The US state of Oregon is debating whether to ban leaded aviation fuel.
The state’s transportation policy committee held a public hearing this week on a bill to ‘Prohibit selling, dispensing or using aviation fuel that contains lead or lead compounds after 1 January 2022.’ A similar bill in the Oregon Senate had a public hearing last week.
Aviation gasoline, avgas, is the last type of petrol to still contain lead, which was phased out in Australian motor vehicle petrol between 1986 and 1993. Leaded 100LL avgas remains the approved fuel for most general aviation piston engine aircraft.
The Australian National Health and Medical Research Council (NHMRC) found an association between blood lead levels less than 10 micrograms per decilitre and health effects, including reduced Intelligence Quotient and academic achievement in children, behavioural problems in children, increased blood pressure in adults and a delay in sexual maturation in adolescent boys and girls. However, the NHMRC says there is insufficient evidence to conclude that lead at this level caused any of the health effects observed.
The NHMRC has said ‘there is no “safe” level of lead that has been proven not to cause any health problems’.
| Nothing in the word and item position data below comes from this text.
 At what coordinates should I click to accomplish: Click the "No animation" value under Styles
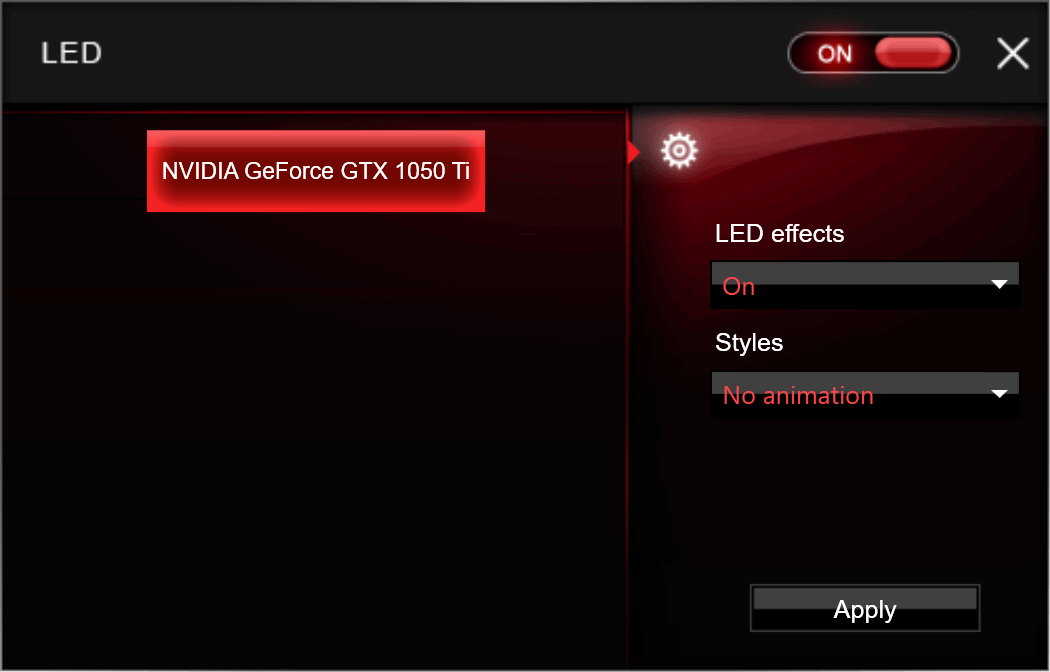click(x=798, y=396)
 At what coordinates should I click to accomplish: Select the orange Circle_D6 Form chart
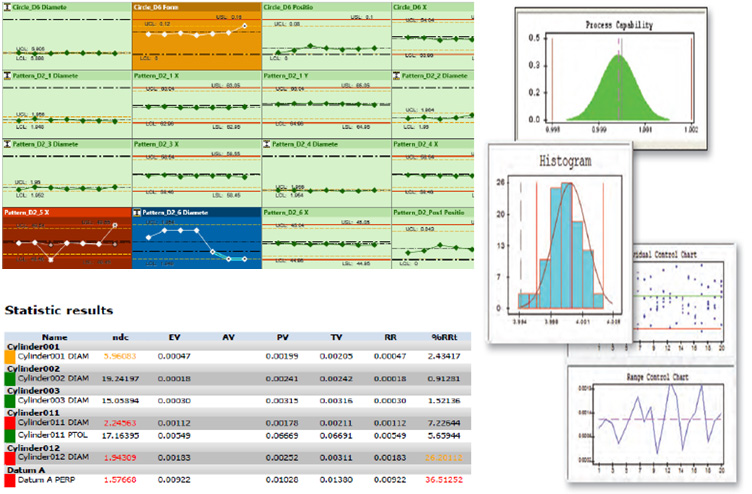[x=197, y=36]
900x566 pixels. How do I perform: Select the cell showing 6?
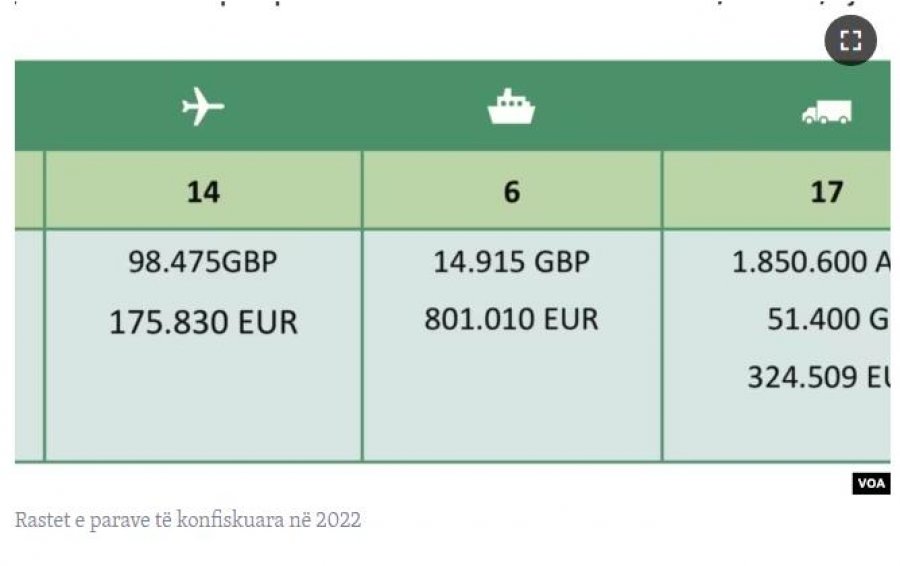coord(511,191)
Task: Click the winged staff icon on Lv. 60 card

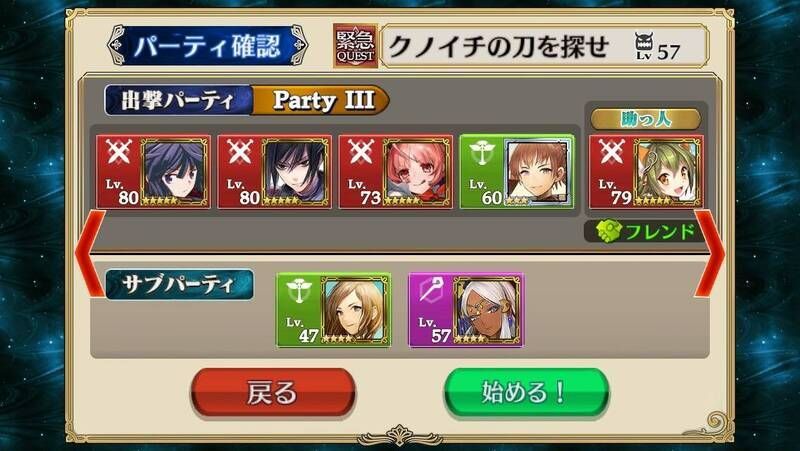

The US FAA has announced, but been slow to act on, plans to withdraw leaded fuel from sale. An alternative UL94 has been developed by US company Swift Fuels and is available on the US East Coast and Midwest. Swift says UL94 can be used by about two-thirds of the US piston-engine general aviation fleet. The company is developing a higher octane fuel, UL102, that it says could be a ‘drop-in’ substitute for 100LL, requiring no modification of engines or fuel systems.